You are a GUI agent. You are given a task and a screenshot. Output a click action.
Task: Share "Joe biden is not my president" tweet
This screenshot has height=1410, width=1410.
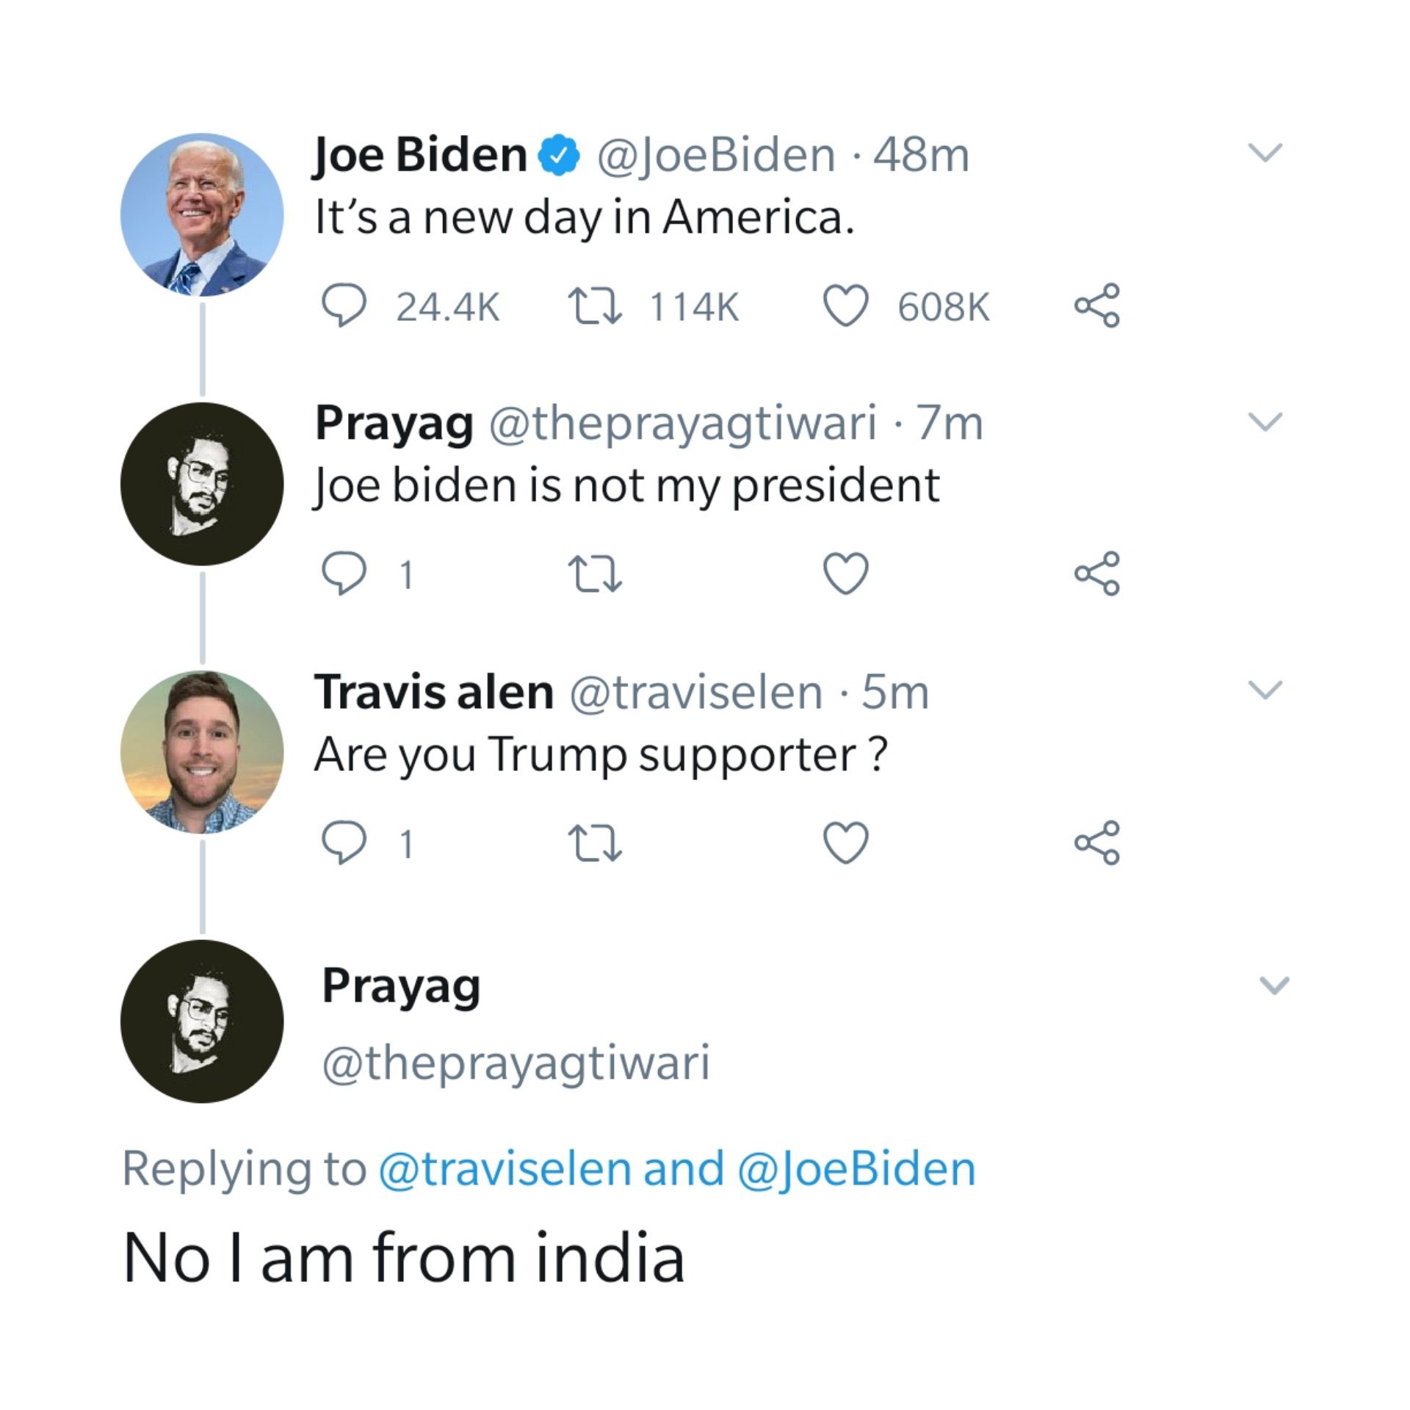1097,574
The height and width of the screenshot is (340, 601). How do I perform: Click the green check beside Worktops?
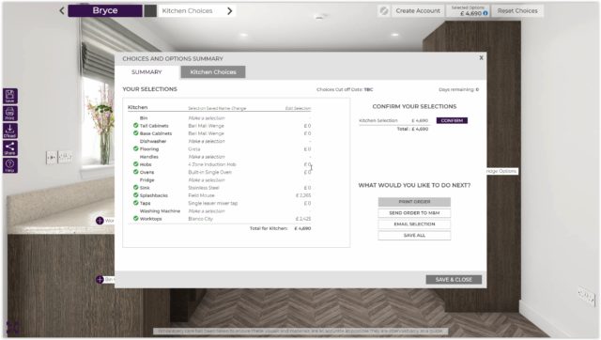(x=135, y=219)
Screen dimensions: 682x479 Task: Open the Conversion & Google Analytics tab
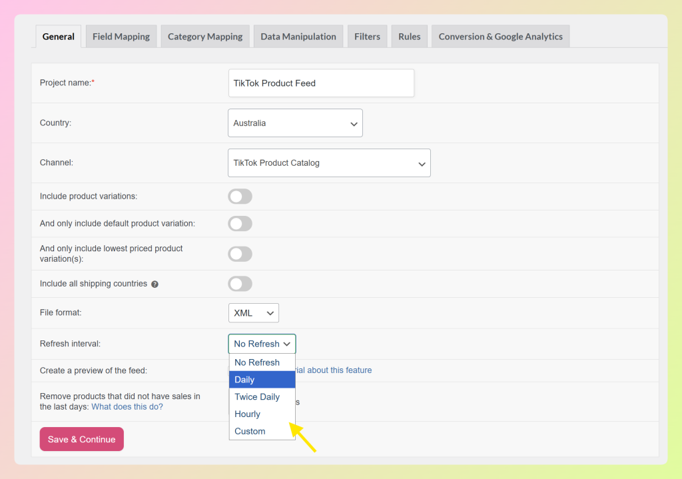point(500,36)
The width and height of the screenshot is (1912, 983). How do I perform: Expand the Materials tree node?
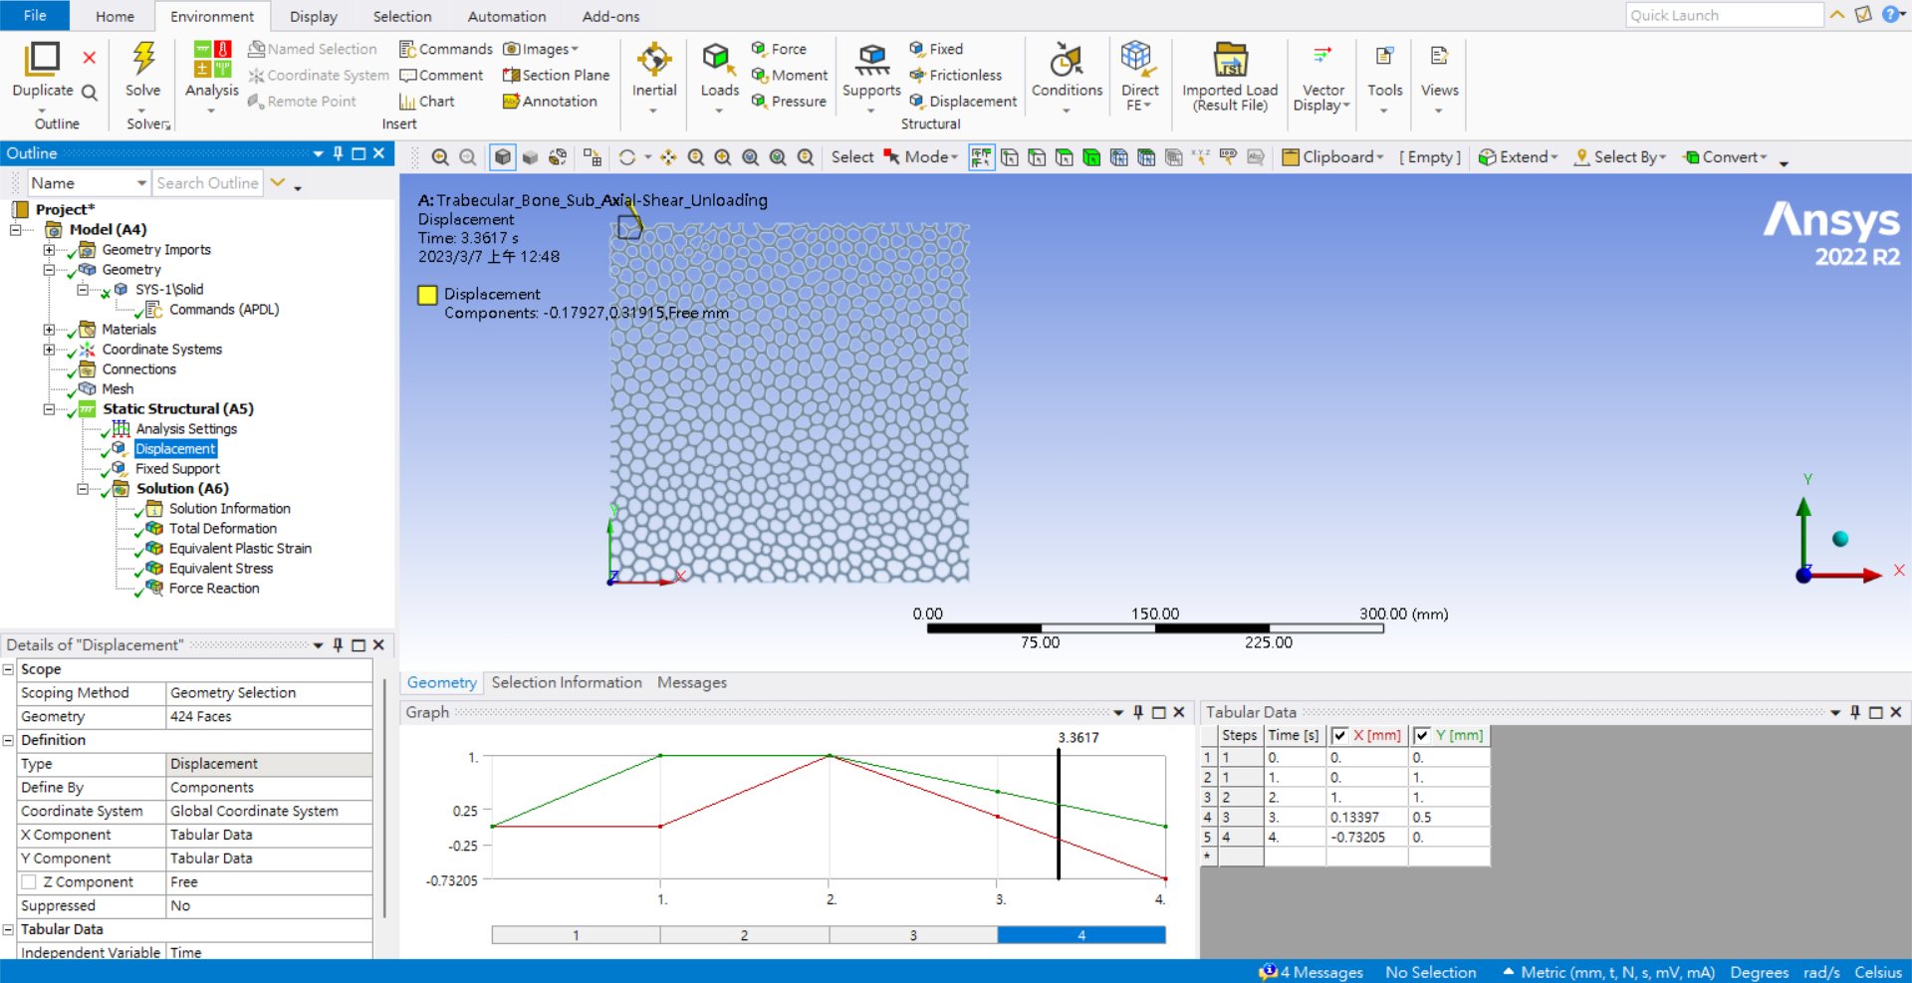click(49, 330)
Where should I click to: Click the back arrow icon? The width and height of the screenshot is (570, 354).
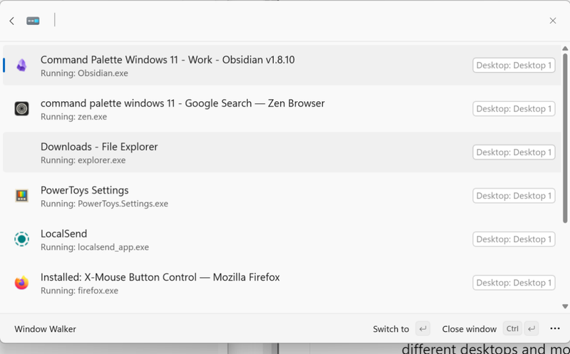[12, 21]
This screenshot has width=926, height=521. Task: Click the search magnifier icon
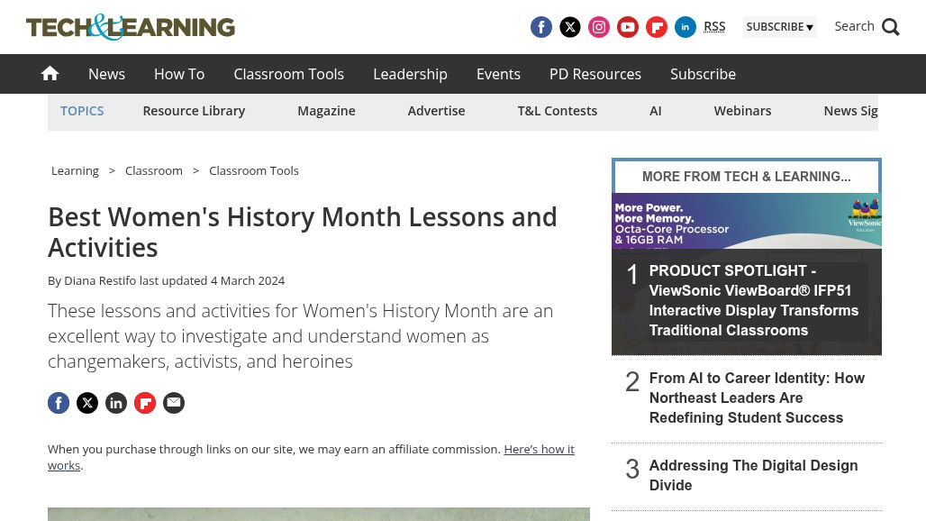[x=891, y=27]

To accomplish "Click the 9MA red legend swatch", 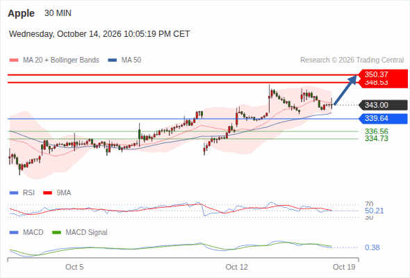I will (x=47, y=193).
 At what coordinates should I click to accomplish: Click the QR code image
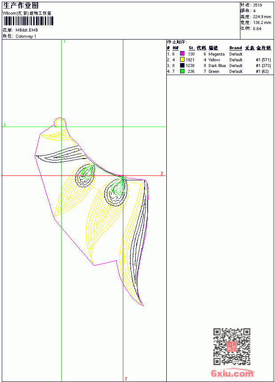232,346
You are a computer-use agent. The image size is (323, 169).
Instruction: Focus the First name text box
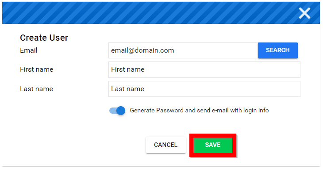tap(204, 69)
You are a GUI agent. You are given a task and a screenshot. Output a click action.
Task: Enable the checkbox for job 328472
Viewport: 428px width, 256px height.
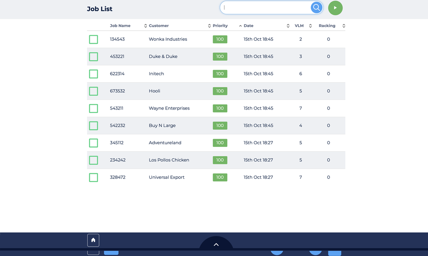pos(93,178)
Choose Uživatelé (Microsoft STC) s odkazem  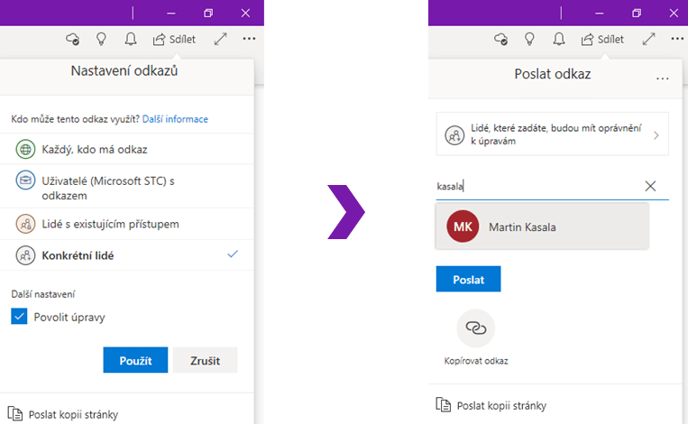(x=106, y=188)
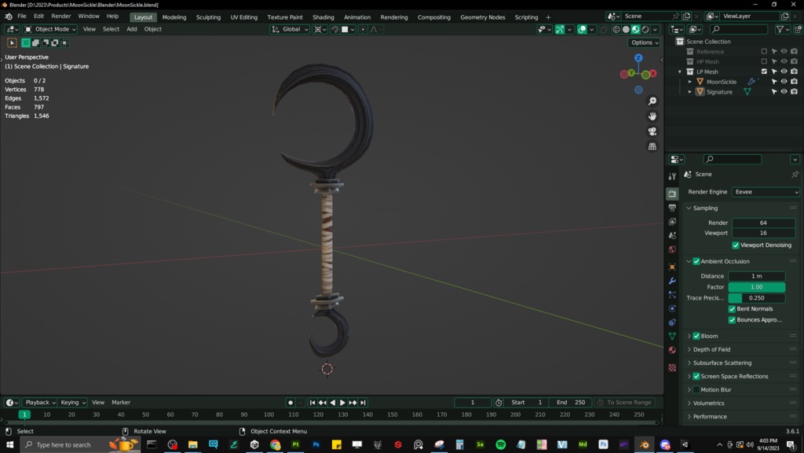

**TASK PROMPT**:
Rewrite the rows from the line containing "The width and height of the screenshot is (1912, 983)." through the line containing "[x=891, y=27]", both included, as a JSON list of strings with one string per line and no blank lines. Leave the pictures out.

**RESULT OF THIS TASK**:
[
  "The width and height of the screenshot is (1912, 983). How do I perform: Expand the Materials tree node?",
  "click(49, 330)",
  "Where should I click to: Click the back arrow icon? The width and height of the screenshot is (570, 354).",
  "[12, 21]",
  "This screenshot has width=926, height=521. Task: Click the search magnifier icon",
  "[x=891, y=27]"
]